= T. L. Burton =

Australian academic

T. L. Burton (Thomas Lingen (Tom) Burton; born 1944) is an emeritus professor at the University of Adelaide and a reputed scholar of medieval English literature, language, and dialectics. He is the editor of the two volume Sidrak and Bokkus, which once was one of the most popular books in Middle English. In addition to numerous publications on Middle English, Burton has also written books for a more general audience. He is a founding director of the Chaucer Studio, a non-profit organization which produces recordings in period pronunciation of Middle English texts and makes these available as instructional aids.
Burton's current research interest is in the poetry of William Barnes. He has written several articles on this subject, and regularly organises performances of Barnes' poetry in the poet's original Dorset dialect for the Adelaide Fringe Festival.

Burton has won several major prizes for his teaching.

==Publications==
===Editing===
- Burton, Tom. 'Mistranslation or Adaptation in Medieval Manuscripts: Can One Tell the Difference?' Lingua Humanitatis 2.2 (Oct. 2002): 129-41.
- Burton, Tom. Sidrak and Bokkus: A Parallel-Text Edition from Bodleian Library, MS Laud Misc. 559 and British Library, MS Lansdowne 793. 2 Vols, Early English Text Society, Original Series 311 and 312. Oxford: Oxford UP, 1998–99.
- Burton, Tom. ‘Proverbs, Sentences, and Proverbial Phrases from the English Sidrak'. Mediaeval Studies 51 (1989): 329–54.
- Burton, Tom. ‘The Crocodile as the Symbol of an Evil Woman: A Medieval Interpretation of the Crocodile–Trochilus Relationship'. Parergon 20 (1978): 25–33.
- Burton, Tom. ‘Late Fifteenth-Century "Terms of Association" in MS Pepys 1047'. Notes and Queries 223 (1978): 7–12.
- Burton, Tom. ‘Sidrak on Reproduction and Sexual Love'. Medical History 19 (1975): 286–302.

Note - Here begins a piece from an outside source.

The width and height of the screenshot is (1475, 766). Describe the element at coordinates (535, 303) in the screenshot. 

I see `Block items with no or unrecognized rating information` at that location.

===Middle English dialectology===
- Burton, Tom. 'On the Current State of Middle English Dialectology'. Leeds Studies in English NS 22 (1991): 167–208. [Discussing A Linguistic Atlas of Late Mediaeval English, by Angus McIntosh, M.L. Samuels, and Michael Benskin (Aberdeen UP, 1986).]

===William Barnes===
- Burton, Tom. William Barnes's Dialect Poems: A Pronunciation Guide. The Chaucer Studio Press. 2010.
- Burton, Tom. The Sound of William Barnes's Dialect Poems. University of Adelaide Press. 2013.
- Burton, Tom and K. K. Ruthven. The Complete Poems of William Barnes: Volume 1. Oxford University Press. 2013.

===General===
- Burton, Tom. Words, Words, Words. University Radio 5UV, 1995
- Burton, Tom. Words in Your Ear. Wakefield Press, 1999,
- Burton, Tom. Long Words Bother Me. Sutton Publishing, 2004. This is the UK republication, in one volume, for the two above-cited works.